Want to get ’20s fab without flapper kitsch? Here’s how to mimic Art Deco style
This past weekend, I accompanied a group of friends to the Art Deco Society of Virginia’s first Jazz Age Preservation Ball, a benefit to raise funds for one of the oldest theaters in the city, erected in – you guessed it – classic Art Deco style.
The ball was incredible – everyone decked head to toe in their best vintage finds, doing the Charleston and Lindy Hop, and taking advantage of a beautiful old house kept in tip-top period shape by the Women’s League of Richmond. There were professional dancers doing exhibitions, a delightful jazz orchestra, and a duo of burlesque performers. It reminded me very vividly just what it is about Art Deco that’s so inspiring and lovely.
When we talk about the Art Deco movement, often the first (and only) thing people think it pertains to is architecture. While Art Deco buildings and homes are certainly distinctive, in my opinion, Art Deco is one of the most fascinating cultural movements in our recent history – music, architecture, clothing, literature, and all.
Unfortunately, when the early 20th century is mentioned, the beauty and elegance of Art Deco often gets overshadowed by the glitz, gangsters, and (lack of) gin that came with the (in)famous Roaring Twenties.
So if you’re looking for Art Deco glam without flapper kitsch, give this guide a quick spin for some nifty ideas.
- Check out The Artist, “Gosford Park,”“Downton Abbey,” and “Boardwalk Empire” for wardrobe inspiration.
- For day wear, look for drop waists, cloche hats, long strings of beads, t-strap heels, mid-calf or knee-length skirt suits, and boxy, tunic-like dresses. For evening wear, keep an eye out for drop waists again, delicate beading, glitzy headbands, fascinators, sleek mermaid-style gowns (‘30s), low backs, evening coats with large collars, FUR, and bias-cut seaming.
LeLuxe Clothing also has some incredible modern examples of Art Deco loveliness for your admiration.
- If you’re looking for makeup, film and TV are still great places to start. Also check out tutorials like this one and this one. For 1920s, think Mae West (cupid’s bow lips in bright shades, heavy kohl eyes, etc.) – for 1930s, think early Ginger Rogers or Joan Crawford (enhanced lashes, dark lip colors, very light rouge, etc.).
- Hair-wise, the 1920s were all about the pageboy and the bob. Whether worn curly or straight, bobs were in and long locks were out if you were a trendy working girl. Don’t despair if your hair is lengthy at the moment – if you want the look of the frizzy, curly fashionable bob, give this quick tutorial a shot. If you’re going for a more elegant, Downton look, you’re in luck – Lady Mary never cut her hair, so you can see her lovely, understated low chignon-style coifs, perfect for day or evening, on nearly every episode.

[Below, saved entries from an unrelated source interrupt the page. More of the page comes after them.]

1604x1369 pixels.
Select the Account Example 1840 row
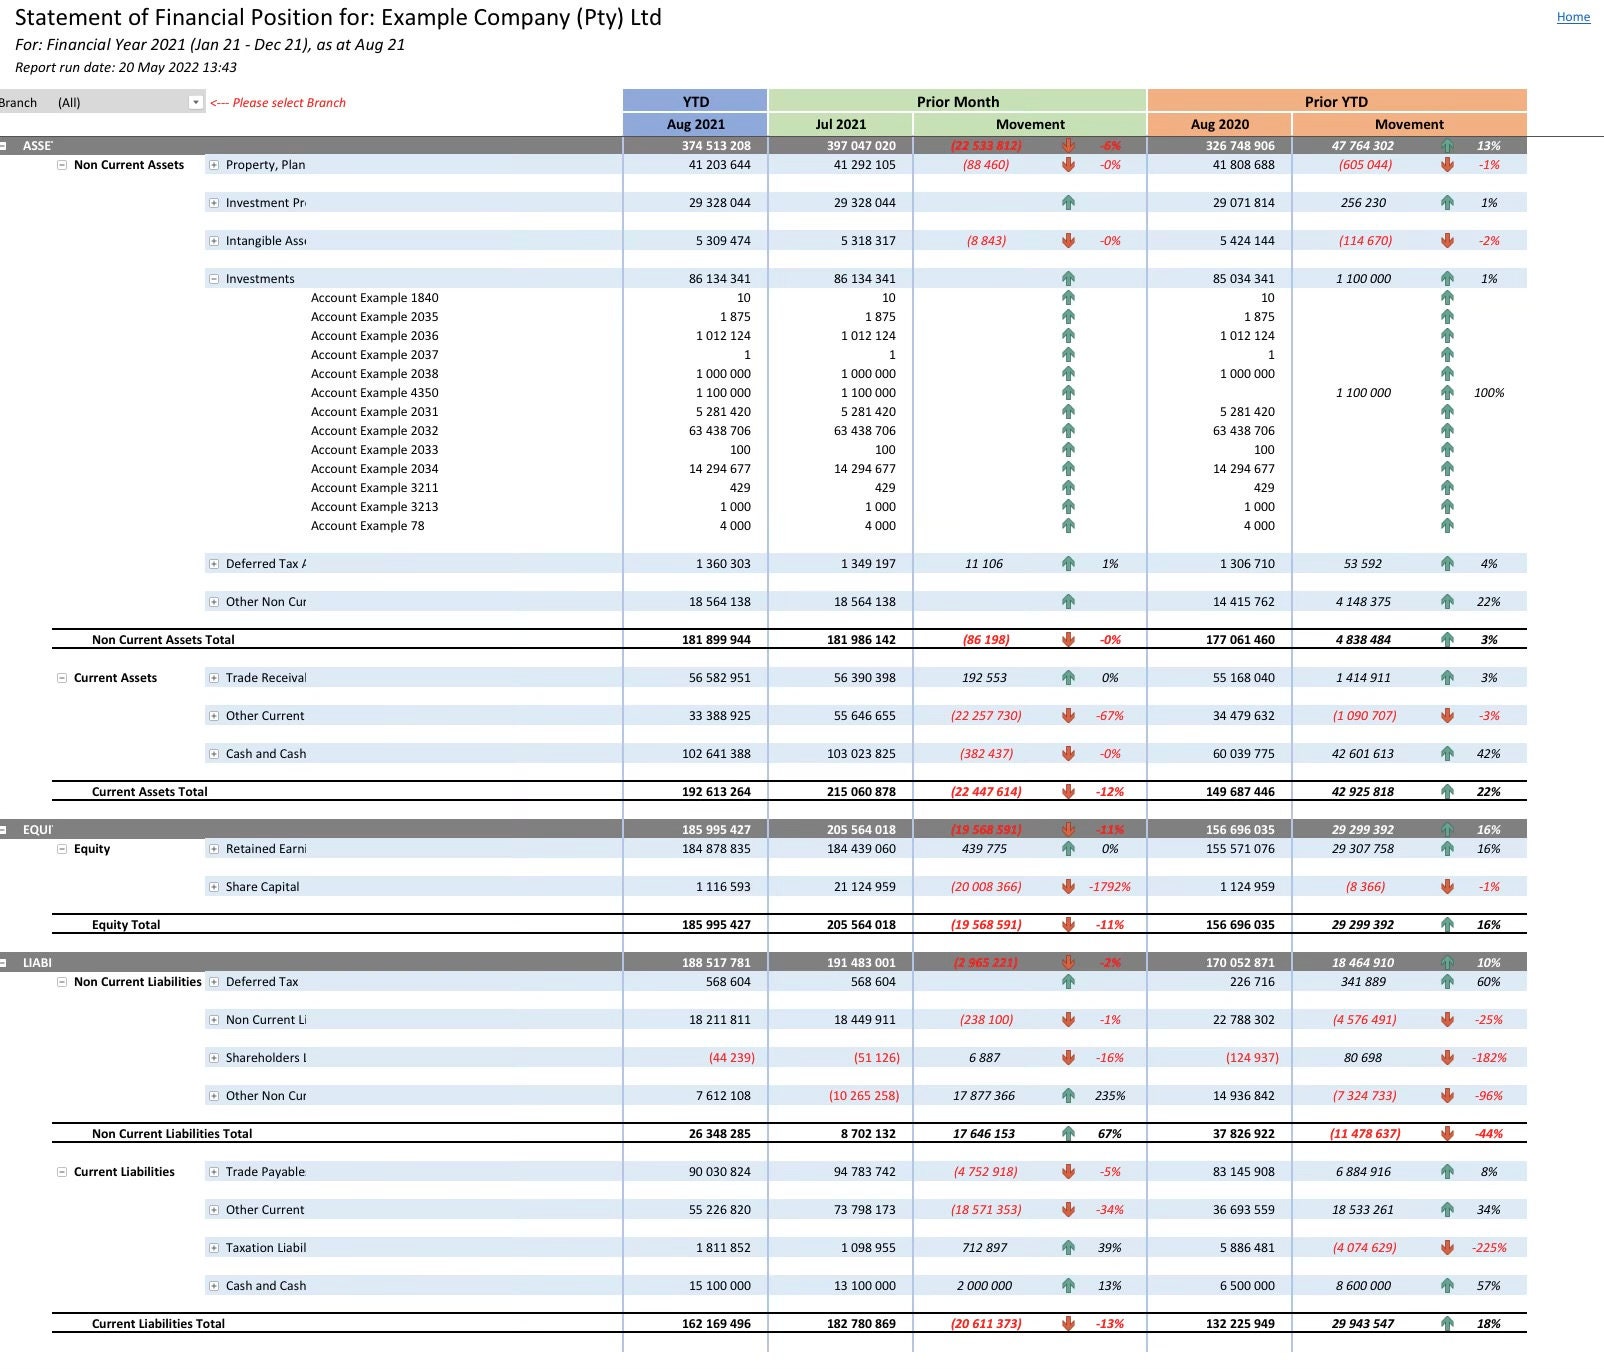coord(376,297)

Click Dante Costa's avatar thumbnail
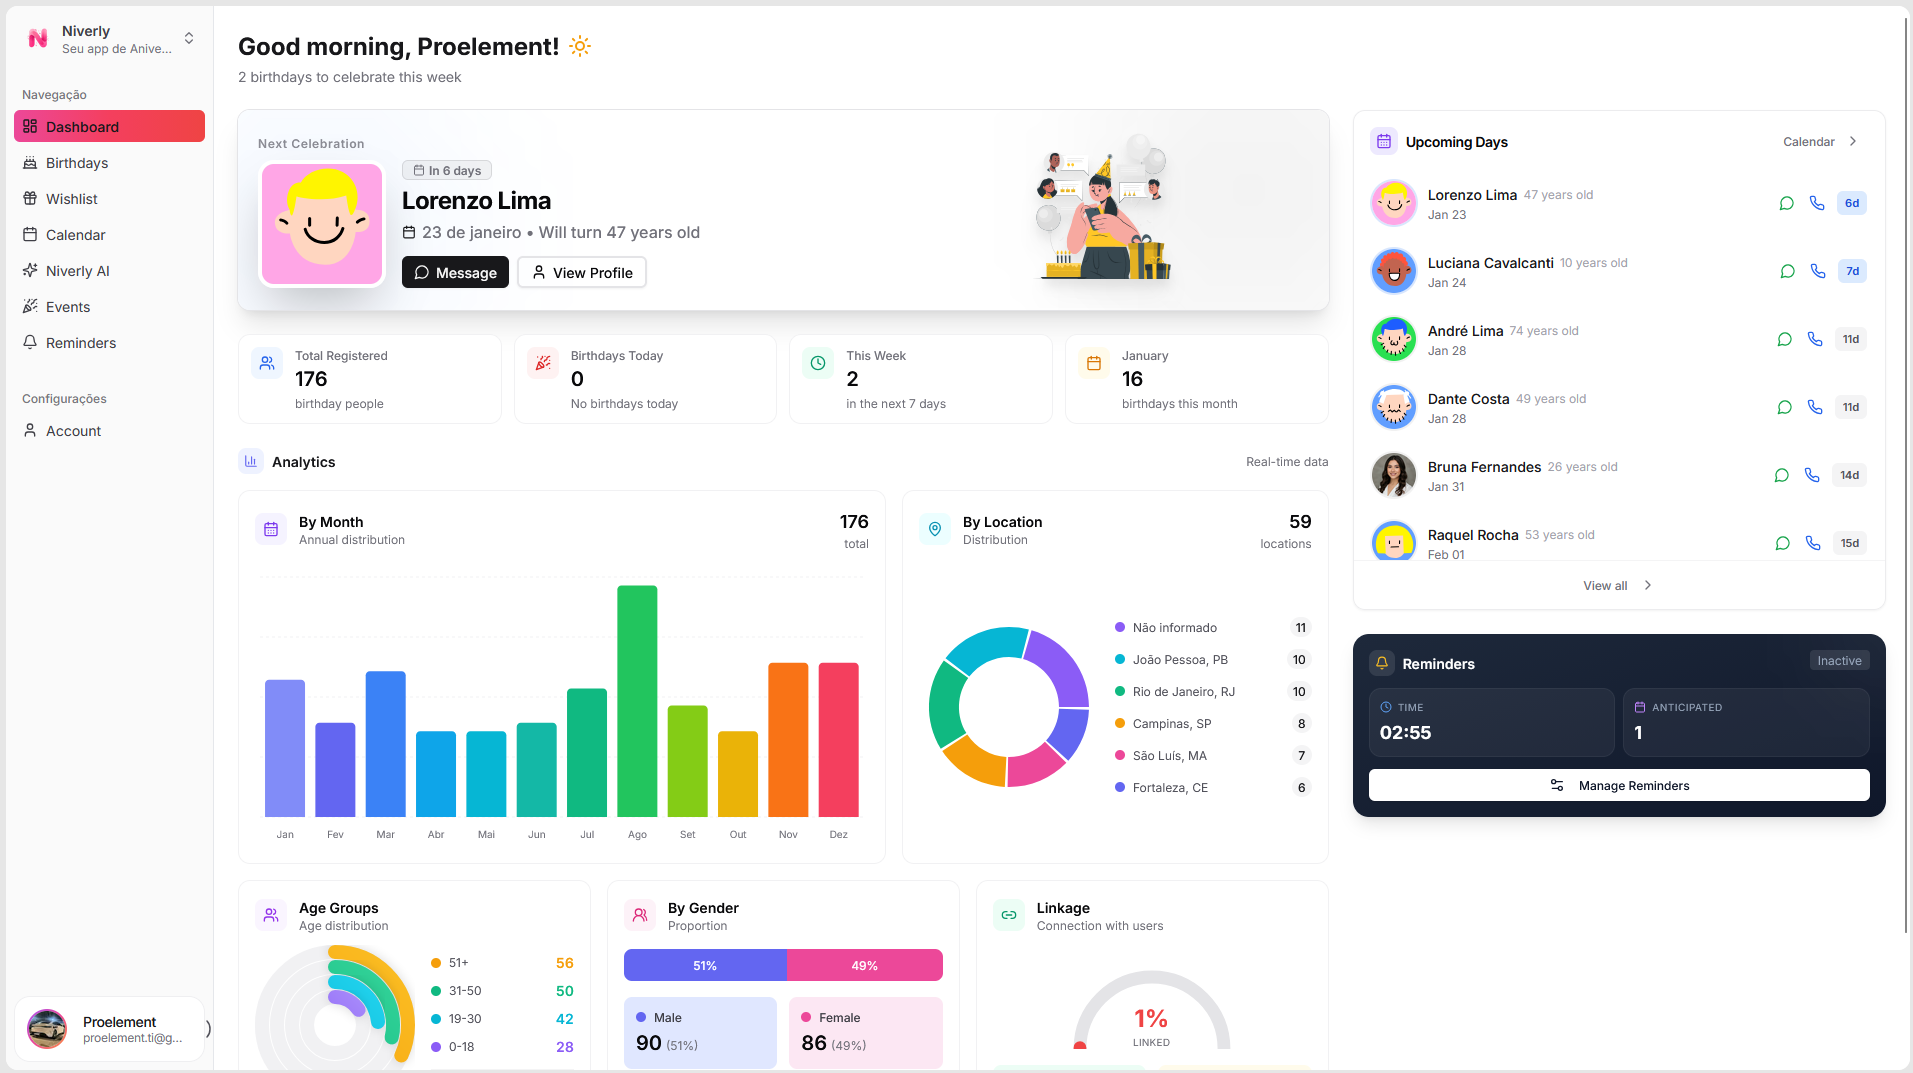click(1393, 407)
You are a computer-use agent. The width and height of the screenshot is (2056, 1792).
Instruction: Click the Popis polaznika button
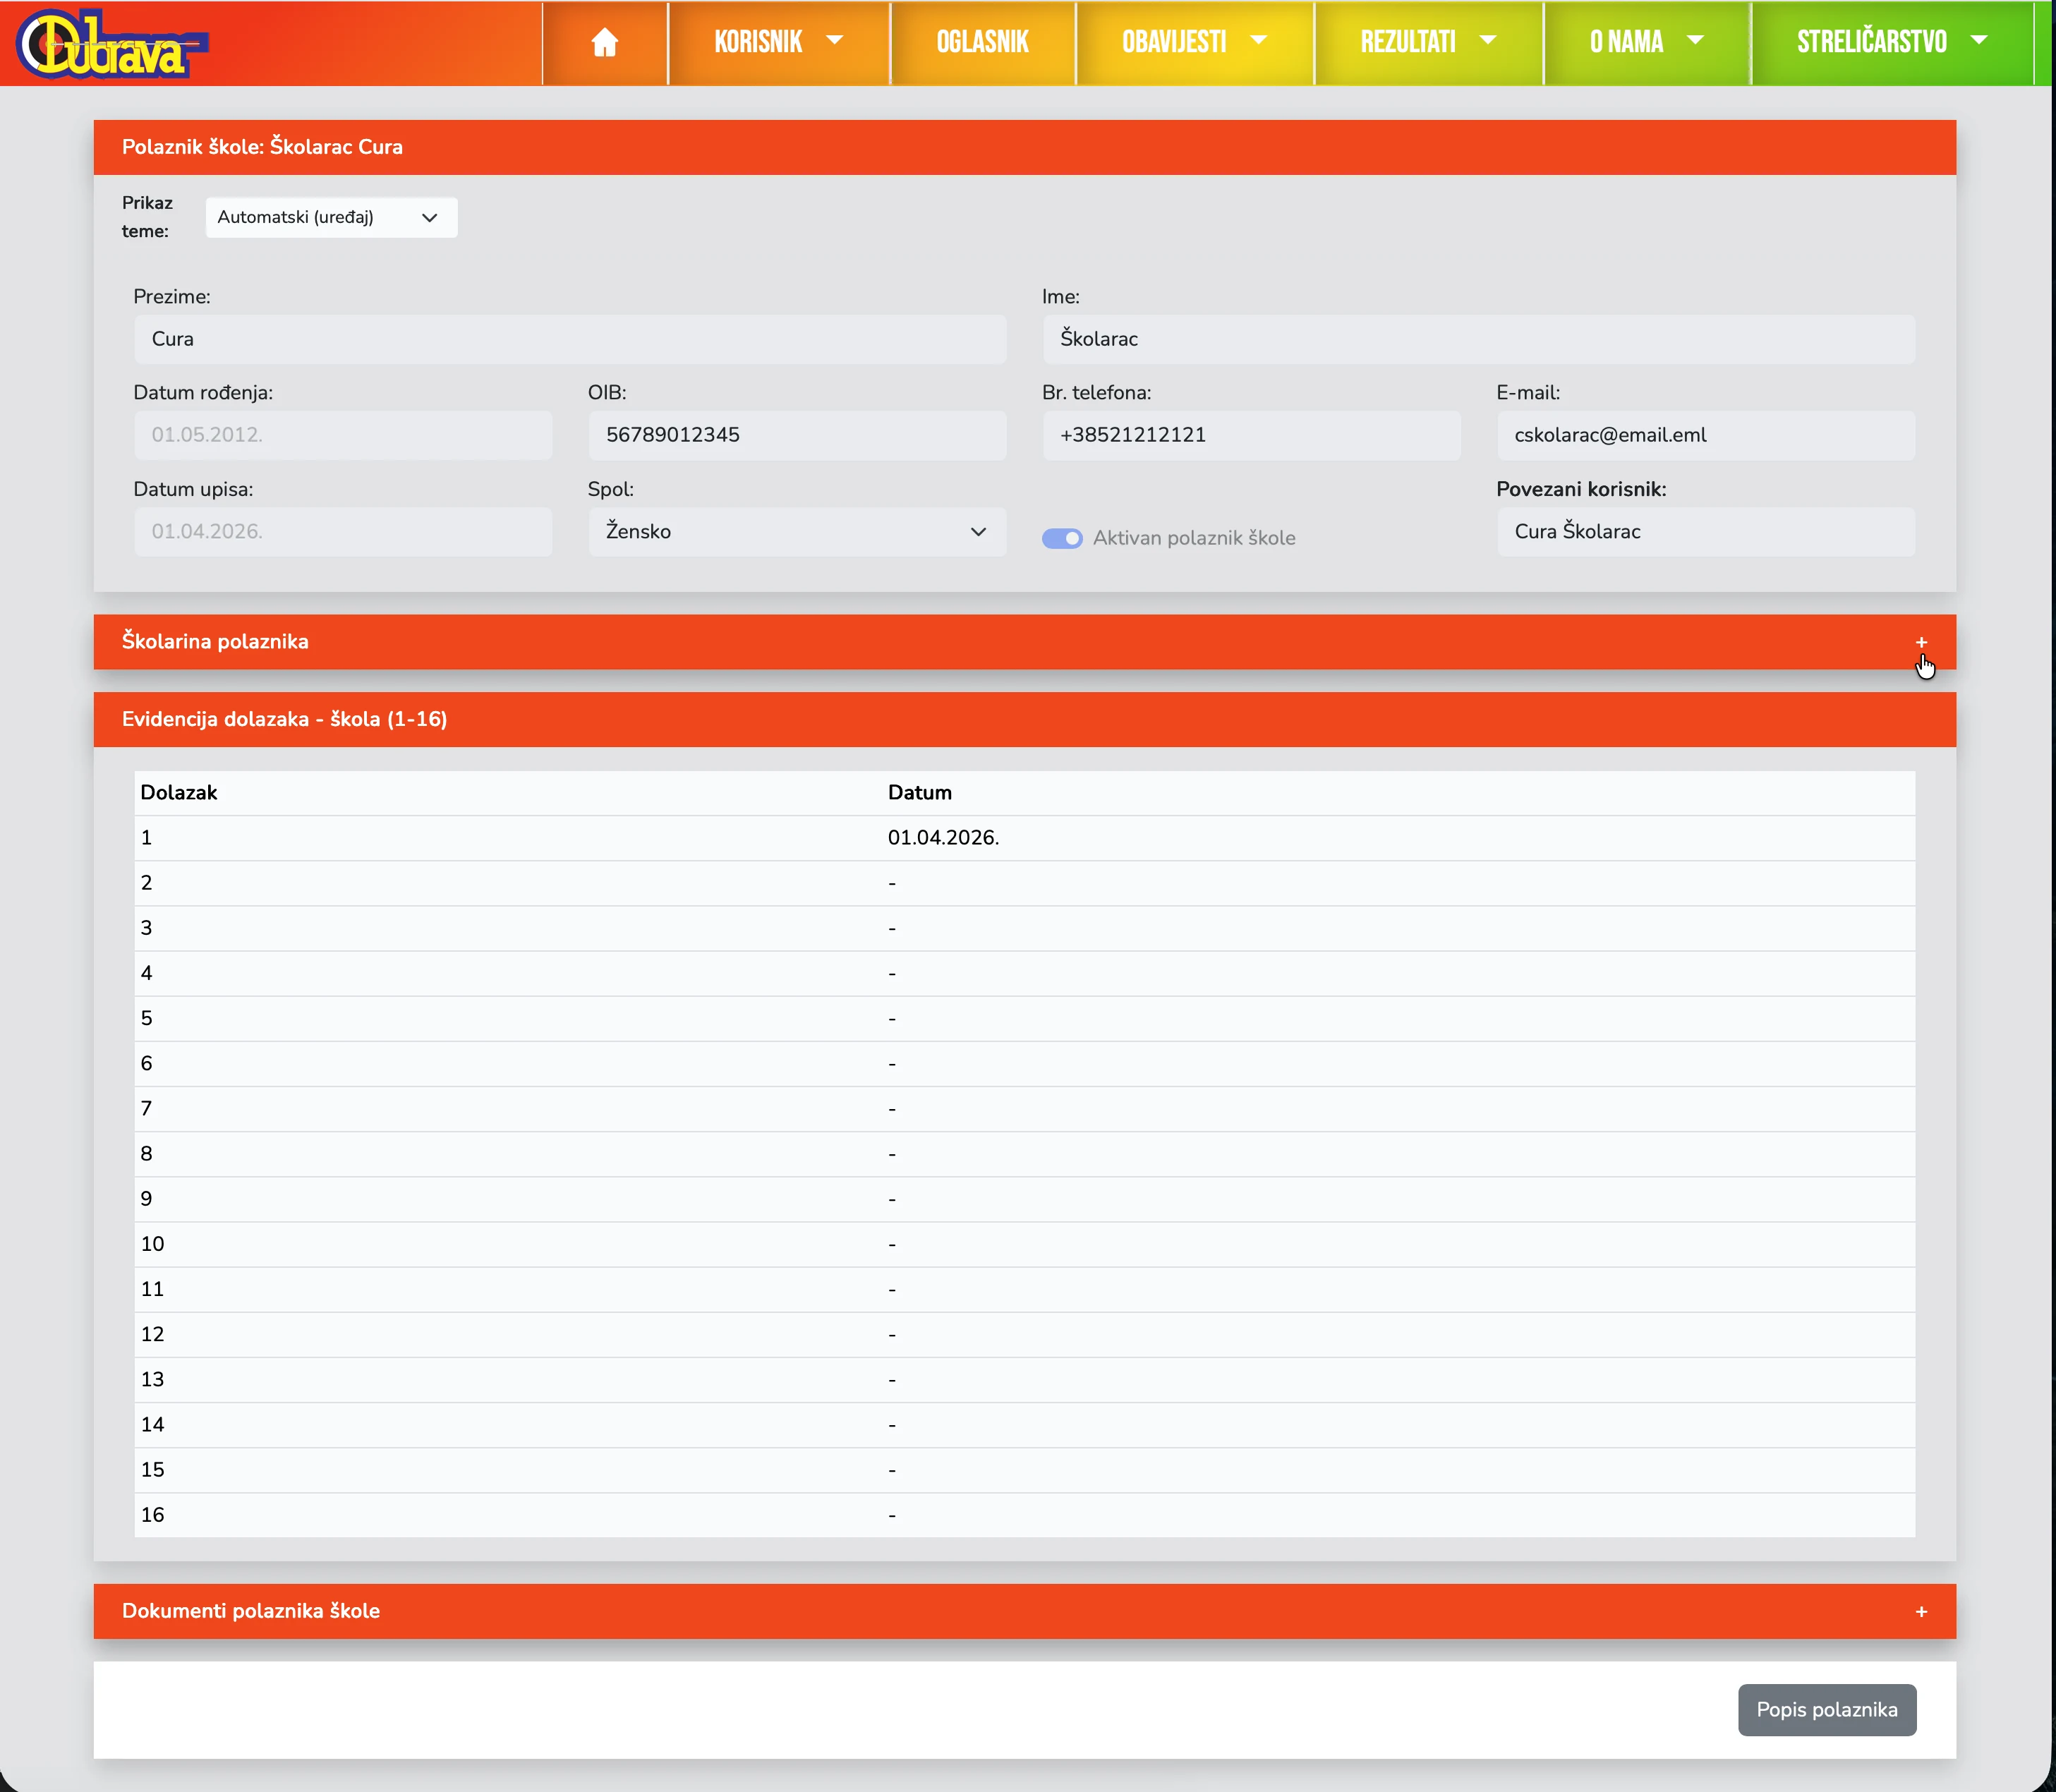(1826, 1709)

Looking more towards the ‘30s, I combined this ‘do and this one for a perfectly heavenly evening-worthy updo, shown at left. (I also prepped my hair for these styles by letting my hair spend a night and day in a sock bun… gorgeous, teasable curls are just one sock away!) Finger waves are also another popular Art Deco style, though they tend to be quite a challenge. If you’ve found a less-nightmarish way to make them work, let me know!! :)
- When considering accessories, think of long strands of beads and pearls, short but dangly clip-on or screw back earrings, statement rings with geometric designs, and pinky rings.